A formal, cautious approach is to assume a lowest-common-denominator approach, where the rights to re-use material in a repository are taken as being those of the most restricted piece of content.
Material in a repository is normally pretty heterogeneous with respect to re-use rights. And where the individual pieces do not have their rights associated with them, liberal rights pieces cannot be told apart from restrictive rights pieces. Material that is truly Open Access is in a minority and will generally result form archiving true Open Access published materials, from BMC for example, where limited named rights are explicitly given to the publisher. Many more OA published materials are actually restricted in re-use: many OA publishers are anything but true OA. The corollary of true OA publishing is that all rights not granted to the publisher are retained by the author and then, presumably, licensed to the repository.

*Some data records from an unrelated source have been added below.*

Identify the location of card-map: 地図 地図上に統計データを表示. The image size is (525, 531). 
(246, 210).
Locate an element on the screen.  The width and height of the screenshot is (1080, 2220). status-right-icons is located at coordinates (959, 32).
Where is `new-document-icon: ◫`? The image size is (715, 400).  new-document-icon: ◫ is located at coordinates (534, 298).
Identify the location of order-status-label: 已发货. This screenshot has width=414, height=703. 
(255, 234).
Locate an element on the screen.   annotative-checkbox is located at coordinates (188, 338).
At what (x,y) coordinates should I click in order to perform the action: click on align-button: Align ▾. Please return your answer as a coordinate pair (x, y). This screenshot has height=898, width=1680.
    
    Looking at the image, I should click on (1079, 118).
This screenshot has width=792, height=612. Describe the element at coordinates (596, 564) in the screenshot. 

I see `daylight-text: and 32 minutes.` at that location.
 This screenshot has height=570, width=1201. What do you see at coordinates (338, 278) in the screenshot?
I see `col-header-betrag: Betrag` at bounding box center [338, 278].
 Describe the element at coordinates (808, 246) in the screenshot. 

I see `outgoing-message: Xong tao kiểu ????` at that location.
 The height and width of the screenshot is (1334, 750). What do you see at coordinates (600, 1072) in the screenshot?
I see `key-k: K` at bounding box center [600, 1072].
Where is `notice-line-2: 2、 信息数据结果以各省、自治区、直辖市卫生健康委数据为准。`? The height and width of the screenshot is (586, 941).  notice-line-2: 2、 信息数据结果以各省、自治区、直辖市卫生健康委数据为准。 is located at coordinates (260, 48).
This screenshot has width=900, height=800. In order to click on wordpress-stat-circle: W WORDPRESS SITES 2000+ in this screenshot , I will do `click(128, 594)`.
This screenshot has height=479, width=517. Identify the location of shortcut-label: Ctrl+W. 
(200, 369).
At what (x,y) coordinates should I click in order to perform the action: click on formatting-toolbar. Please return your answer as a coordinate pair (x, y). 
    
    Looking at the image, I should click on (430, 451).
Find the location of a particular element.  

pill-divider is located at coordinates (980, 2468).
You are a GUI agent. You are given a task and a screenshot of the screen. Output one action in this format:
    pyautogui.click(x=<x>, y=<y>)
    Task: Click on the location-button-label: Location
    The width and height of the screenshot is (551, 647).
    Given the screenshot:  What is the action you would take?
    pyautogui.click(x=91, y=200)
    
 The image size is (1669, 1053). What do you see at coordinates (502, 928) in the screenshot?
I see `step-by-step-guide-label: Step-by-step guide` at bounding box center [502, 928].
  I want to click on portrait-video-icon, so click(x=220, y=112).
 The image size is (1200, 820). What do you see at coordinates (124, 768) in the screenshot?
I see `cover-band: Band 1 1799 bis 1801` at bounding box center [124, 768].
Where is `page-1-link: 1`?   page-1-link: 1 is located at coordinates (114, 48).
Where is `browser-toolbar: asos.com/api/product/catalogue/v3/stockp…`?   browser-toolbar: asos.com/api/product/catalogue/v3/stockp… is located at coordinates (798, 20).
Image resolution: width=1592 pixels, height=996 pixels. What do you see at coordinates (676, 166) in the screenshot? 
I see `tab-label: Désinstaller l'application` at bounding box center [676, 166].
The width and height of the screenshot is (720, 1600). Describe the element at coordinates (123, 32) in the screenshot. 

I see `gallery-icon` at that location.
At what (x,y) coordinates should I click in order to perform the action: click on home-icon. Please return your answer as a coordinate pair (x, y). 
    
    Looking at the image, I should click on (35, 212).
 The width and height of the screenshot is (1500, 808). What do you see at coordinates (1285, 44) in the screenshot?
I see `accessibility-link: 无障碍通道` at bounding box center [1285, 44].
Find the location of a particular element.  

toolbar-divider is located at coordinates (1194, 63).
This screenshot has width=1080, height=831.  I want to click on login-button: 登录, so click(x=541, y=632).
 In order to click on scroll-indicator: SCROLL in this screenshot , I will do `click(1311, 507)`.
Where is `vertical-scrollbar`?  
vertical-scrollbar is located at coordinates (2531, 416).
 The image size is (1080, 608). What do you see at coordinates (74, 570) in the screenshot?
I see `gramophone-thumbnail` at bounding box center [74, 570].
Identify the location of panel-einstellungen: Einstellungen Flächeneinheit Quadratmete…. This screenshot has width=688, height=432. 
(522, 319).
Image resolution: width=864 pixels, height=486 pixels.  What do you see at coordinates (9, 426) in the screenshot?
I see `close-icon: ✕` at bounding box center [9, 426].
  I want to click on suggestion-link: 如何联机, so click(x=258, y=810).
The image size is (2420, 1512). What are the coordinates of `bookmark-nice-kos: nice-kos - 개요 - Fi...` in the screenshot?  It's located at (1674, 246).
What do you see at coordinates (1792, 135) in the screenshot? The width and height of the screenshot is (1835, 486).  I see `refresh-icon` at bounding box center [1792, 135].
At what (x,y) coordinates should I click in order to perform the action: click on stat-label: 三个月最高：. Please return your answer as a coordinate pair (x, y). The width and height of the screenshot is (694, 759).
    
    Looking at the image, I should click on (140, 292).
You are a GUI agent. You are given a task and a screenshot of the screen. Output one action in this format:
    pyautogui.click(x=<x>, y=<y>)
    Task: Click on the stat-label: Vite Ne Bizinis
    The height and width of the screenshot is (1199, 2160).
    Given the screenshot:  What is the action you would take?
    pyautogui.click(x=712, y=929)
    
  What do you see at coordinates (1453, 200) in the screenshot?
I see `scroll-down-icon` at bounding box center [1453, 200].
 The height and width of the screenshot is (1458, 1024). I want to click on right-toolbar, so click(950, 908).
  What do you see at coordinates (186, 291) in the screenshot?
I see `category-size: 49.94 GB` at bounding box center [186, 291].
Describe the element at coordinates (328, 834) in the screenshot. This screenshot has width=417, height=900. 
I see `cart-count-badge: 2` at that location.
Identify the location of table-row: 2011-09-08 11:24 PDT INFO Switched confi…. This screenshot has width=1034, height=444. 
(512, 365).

The majority of content is in a different situation from true OA material. It will be in there as a result of copyright being transferred or exclusively licensed to a publisher, who has then granted back, or allowed retention of, nominated rights. In such a circumstance then the author (and by extension the repository, see above), has only these certain, nominated, rights and if data-mining or other forms of re-use are not mentioned explicitly, then strictly, no such right exists. Some publishers explicitly exclude the right to data-mine the article and so, without being able to identify these, the lowest common-denominator approach kicks in.
The easiest solution for data-mining (and it could be argued for open access in general) is blanket rights for data-mining being retained by funders: or for publicly funded research to be placed in the public domain as regards copyright, as is done in the States.
All this concern, of course, restricts the full potential of open access being realised: what assumptions can or should be made, what liaibility, if any, should be risked in order to get at this potential?
Mendeley have one solution: do it and see! They have just announced a competition to mine the articles that authors have put on their Mendeley accounts. It will be interesting to see how the rights issue will be handled: it may prove to be a model for others to follow.